I’ve heard so many raves about brining turkey that I’ve decided to try it this year. The easiest brine recipe I’ve seen is just water, salt, and brown sugar, but I’d like something a little more exciting. Let’s see your favorite brine mixtures.
The (other) Master Speaks.
I’ve used Alton Brown’s brining recipe for a couple of years now and it’s delicious.
I don’t use the same aromatics that he does, though. I go with rosemary and onion, and a little fresh garlic.
I use sage and beer. Oh man.
I used this one last Thanksgiving, to my MIL’s horror. Soaking the turkey in salt water! Broiling it for 30 minutes at 500 degrees! :eek:
It was the juiciest bird I ever made. Hardly anyone talked during dinner…they were too busy stuffing their faces.
Darn you to heck, Biblio! May you get the short end of the wishbone at Thanksgiving!!!
at ivylass.
Great minds think alike, huh?
But of course!
I do an Apple Cider brine, that I got from the Washington Post website 3 years ago. It was excerpted from “The Thanksgiving Table” by Diane Morgan (Chronicle, 2001). I wasn’t sure if it was OK to post the detailed recipe here due to copyright considerations but you could certainly find a copy at the library or a bookstore.
It is, far and away, the yummiest, moistest turkey I’ve ever made. The brine mixture involves apple juice, and equal parts salt/sugar, plus ginger, cloves, allspice and one or two other ingredients that escape me right now.
I roast the turkey unstuffed, figuring the stuffing would add too much salt to the mixture. I don’t do a high-temp roast though, just not experienced enough to try it.
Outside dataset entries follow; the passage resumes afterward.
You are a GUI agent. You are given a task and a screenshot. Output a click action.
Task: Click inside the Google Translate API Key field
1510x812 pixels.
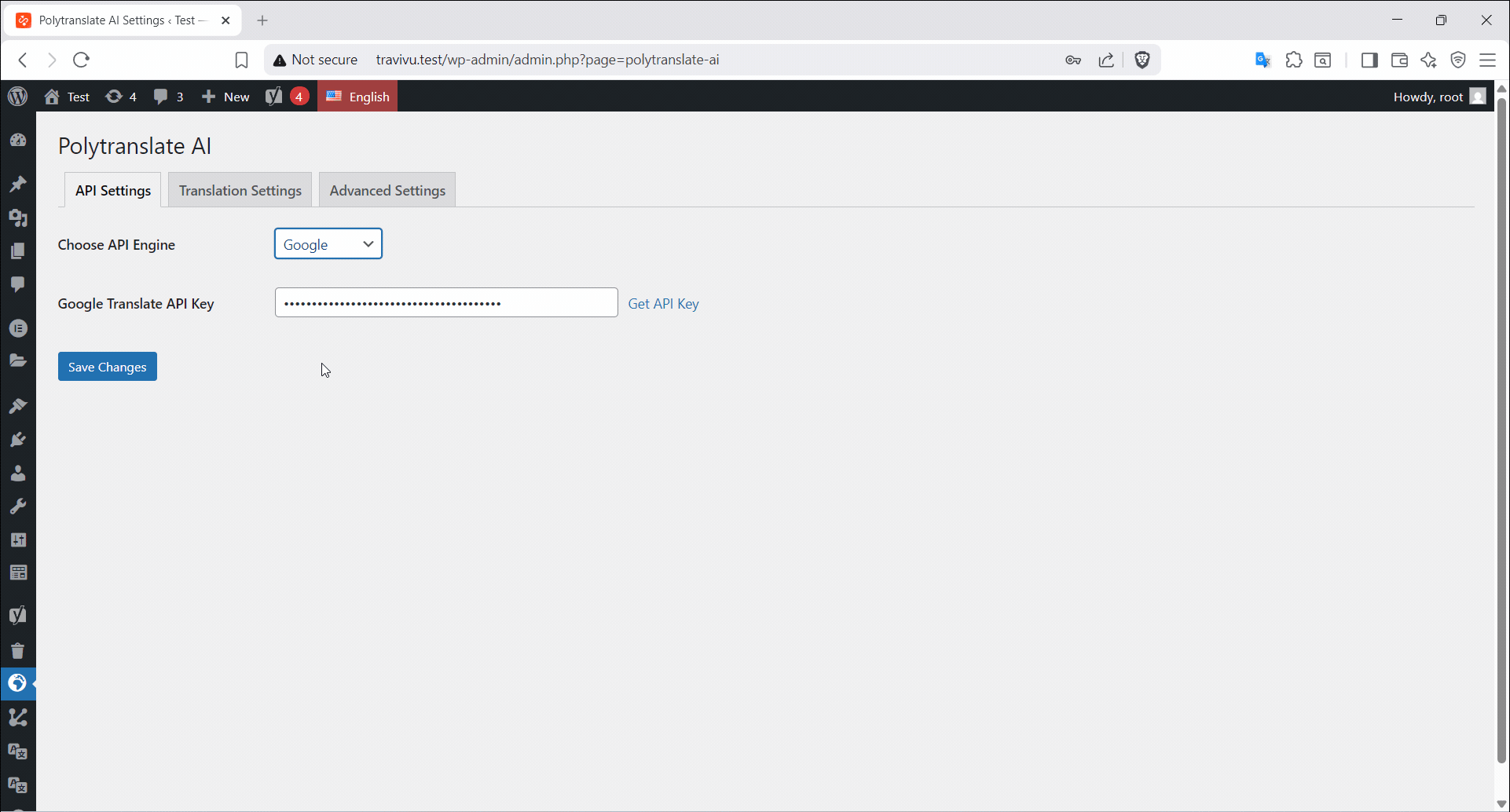pos(445,302)
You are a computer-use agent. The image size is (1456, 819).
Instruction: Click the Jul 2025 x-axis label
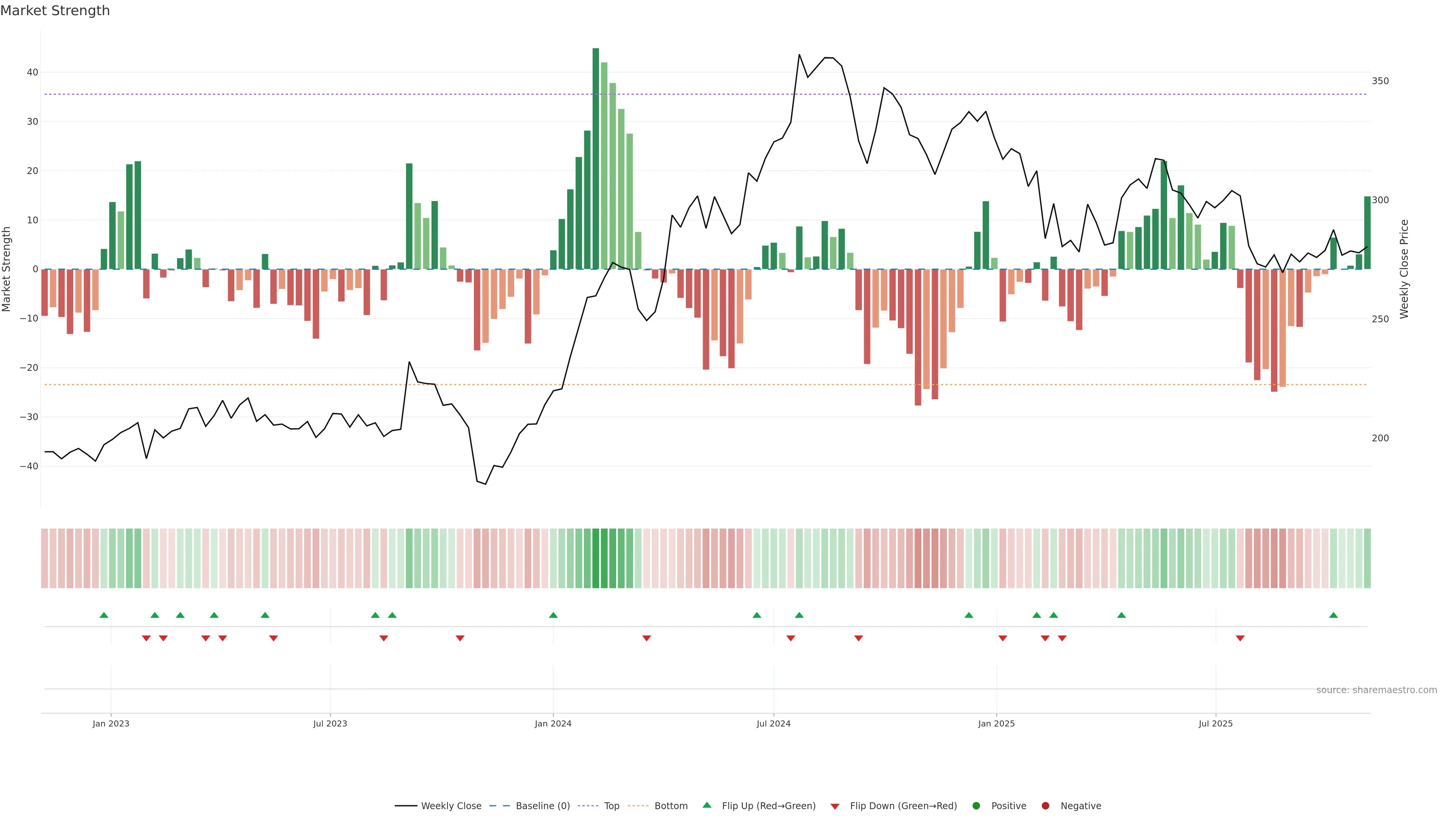1215,723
The one odd thing is that the drippings (and consequently the gravy) are very dark brown. Presumably due to the sugars caramelizing during baking. Very very yummo though!!
I’m starting on one tonight in fact - I thought I was going to have to make one for my kid’s Thanksgiving event at school. Turns out, our turkey is not needed, so we get to eat it all ourselves… mmmmmmmm…
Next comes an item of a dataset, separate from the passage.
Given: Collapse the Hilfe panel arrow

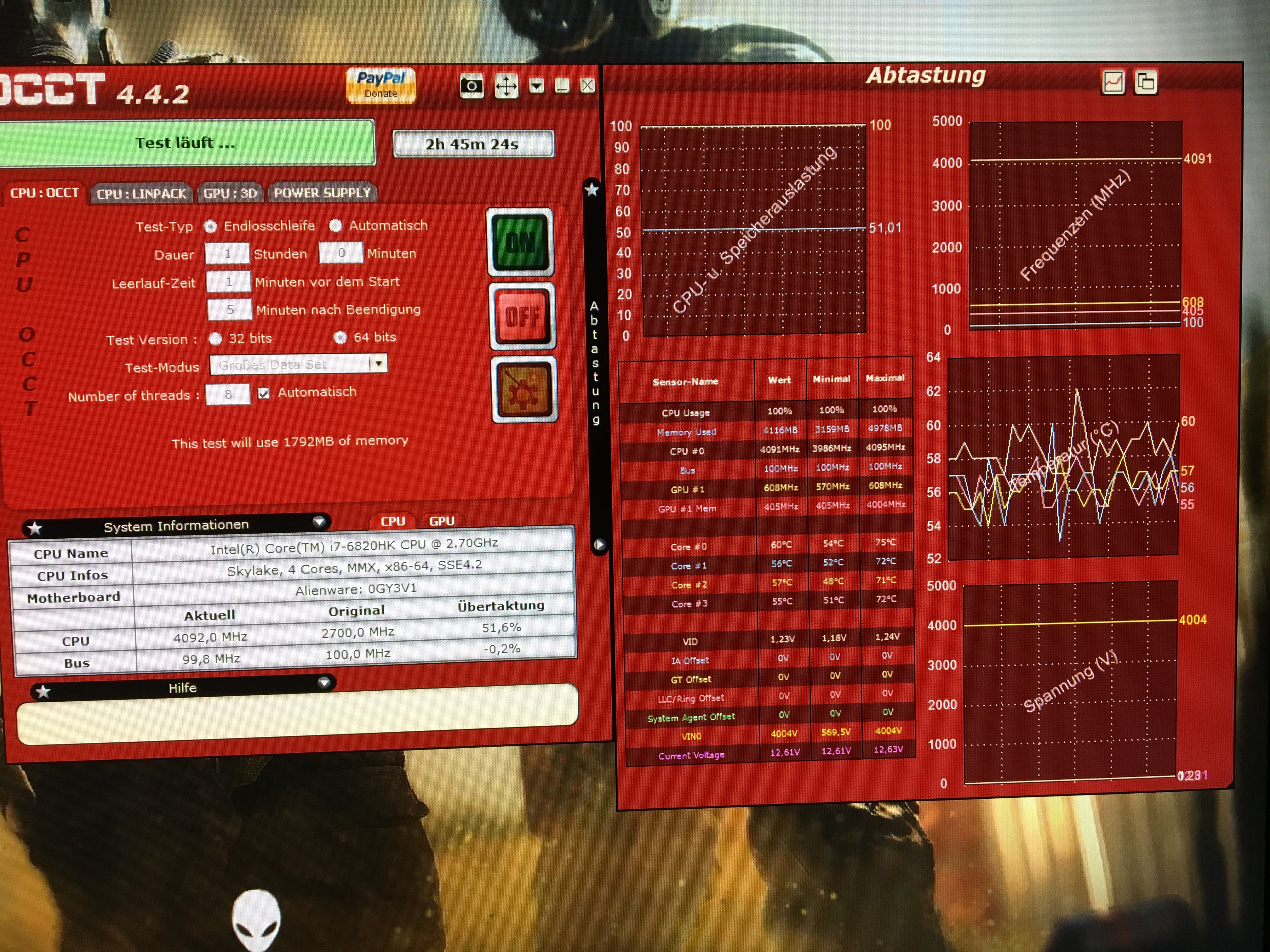Looking at the screenshot, I should pyautogui.click(x=324, y=683).
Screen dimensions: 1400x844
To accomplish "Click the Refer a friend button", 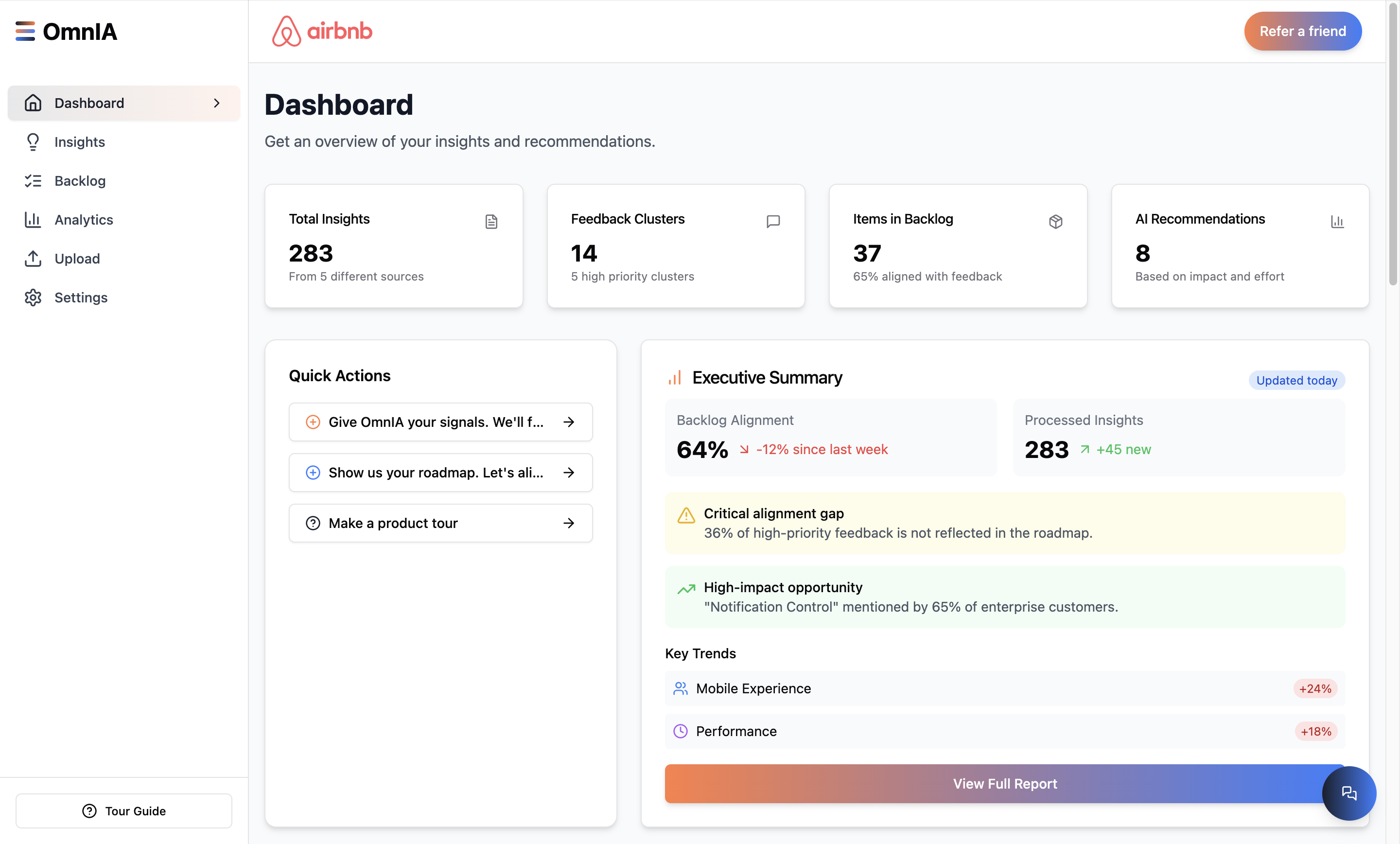I will tap(1302, 31).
My turkey brine receipe is simple: I clean out my refrig by dumping in all half open bottles and jars of salad dressing, condiments, & sauces that haven’t turn bad. This includes that awful bottle of port my brother gave me.
Where does one get a gallon of “vegetable stock”?
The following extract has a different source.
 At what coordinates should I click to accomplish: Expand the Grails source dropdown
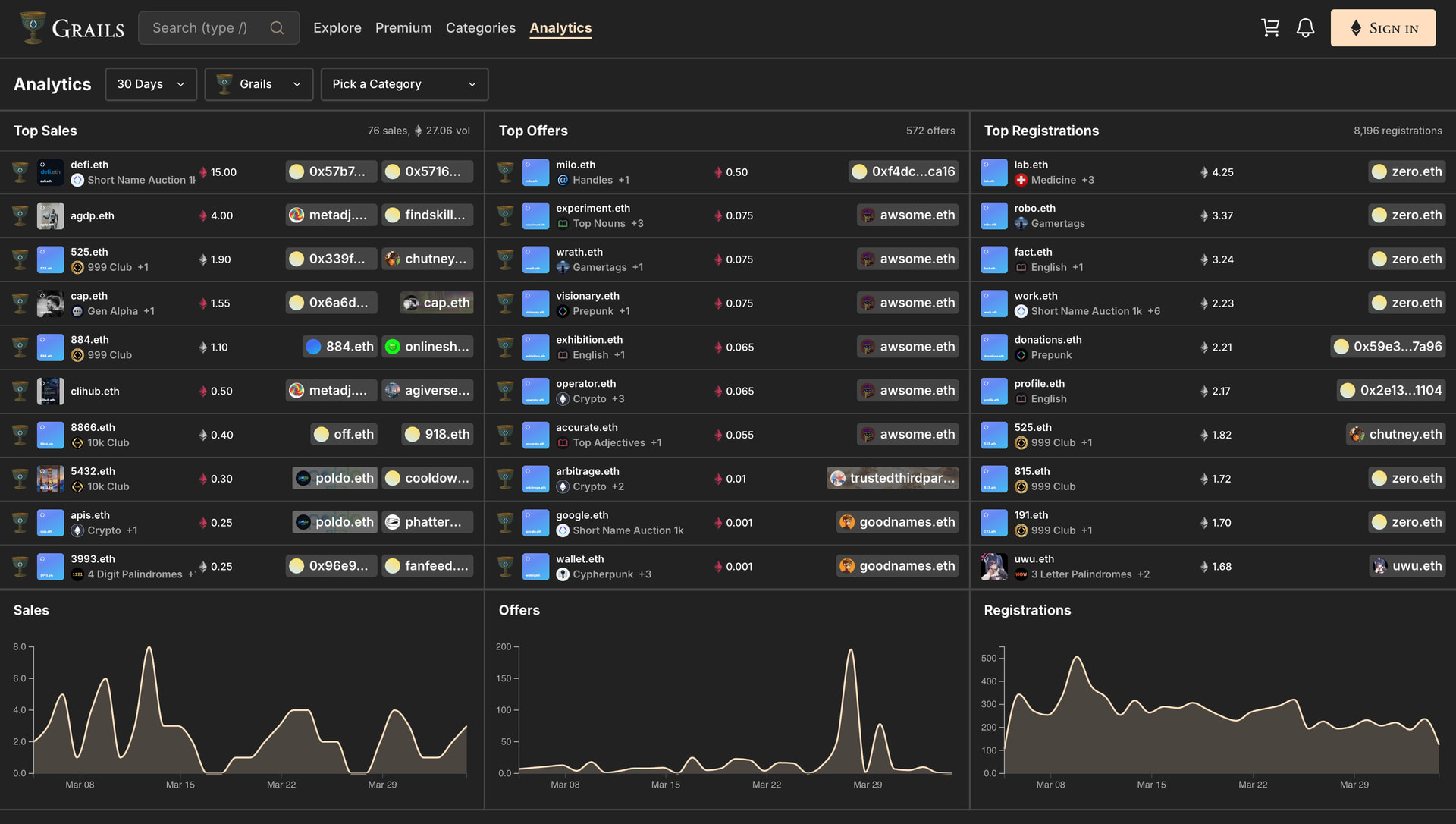point(259,84)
As I said, I use rosemary for the aromatics in cooking my bird. A big old handful stuffed in the cavity does the trick, and it flavors the gravy quite nicely, too. My family raves about my gravy.
Has anyone tried Master Alton’s recipe with a stuffed bird? (Obviously, the aromatics would be out.) He finally admitted this week that Stuffing Is **Not **Evil, but I’m not sure how to adjust my cooking time/temp for stuffing. Should I just yank the bird at 161 and destuff - putting the stuffing back in the oven until 180 if it isn’t there yet?
Or do the aromatics really add enough goodness to risk the wrath of my family and cook the stuffing in a baking dish on the side?
The Stuffing Is Not Evil show was from last year or maybe even the year before, I think.
I’m still firmly on the side of Aromatics Are Better. I use rosemary, onions, garlic, fresh cracked black pepper, butter and celery. Chop the celery and onions coasley and stuff them inside the bird. Add a bunch of fresh rosemary, some fresh minced garlic and cracked pepper and some butter. Just stuff it all in there, but not packed too tightly. Be sure to add the leafy celery tops.
JFTR, I use those cooking bags, the Reynolds brand. You can cook a 20-pound turkey in about 2 hours. I brine it, then cook it in the bag. You add a tablespoon of flour to the bag, then lay some chopped celery and onions in the bag, then put the turkey in the bag. Rub some butter on the skin, add the aromatics, tie it shut and you’re ready to go. Be sure to cut a few slits in the bag.
I make the stuffing separately (technically it’s dressing in that case). The bird cooks faster, IMO.
I got mine at the supermarket, in the same aisle with the chicken and beef bullion.
I’ve never done a turkey, but I’ve brined small poultry (the pseudo “game hens” available at upscale markets) in a mix of apple juice, ginger, and lots of salt, and they come out wonderfully.